Despite these obstacles, for three decades the valley was also a cauldron of workplace organizing to oppose inhumane conditions. Some workers, like the janitors, experienced remarkable success. Others, however—especially production workers in the plants them-selves—found a harder road. The labor movement often seemed to accept the industry's mythology that electronics workers can't, or won't, organize.

Sandra Gomez's determination showed just how wrong that idea is. Instead, those decades of activity should give unions hope that the "unorganizable industry" can be defeated, and ideas for tactics that can accomplish that goal.

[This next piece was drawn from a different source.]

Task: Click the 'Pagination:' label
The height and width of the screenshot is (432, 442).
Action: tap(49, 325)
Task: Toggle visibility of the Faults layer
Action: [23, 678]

The First Effort—Organizing Semiconductor Workers

In the early 1970s, workers began to form organizing committees—affiliated with the UE (the United Electrical, Radio, and Machine Workers union)—at National Semiconductor, Siltec, Fairchild, Siliconix, Semi-Metals, and other semiconductor manufacturing plants (or factories that supplied raw materials to them). Amy Newell helped start a rank-and-file organizing committee at Siliconix. Two decades later she became the UE's national secretary-treasurer, the highest-ranking female union officer in the U.S. at the time. She recalls concentrating on the larger plants because "the capital investment was so large there. They were the big players, and we wanted to go for the heart. Nevertheless, it was very hard organizing a union in those plants, because the feeling of powerlessness among the workers was so difficult to overcome." Newell says organizing high-tech workers requires "a long-term commitment, with an industry-wide approach. It's hard to imagine organizing any plant without a much larger movement in the industry as a whole, and in the communities in which the workers live." By the early 1980s, the UE Electronics Organizing Committee had a core membership of more than five hundred workers who participated in a number of campaigns.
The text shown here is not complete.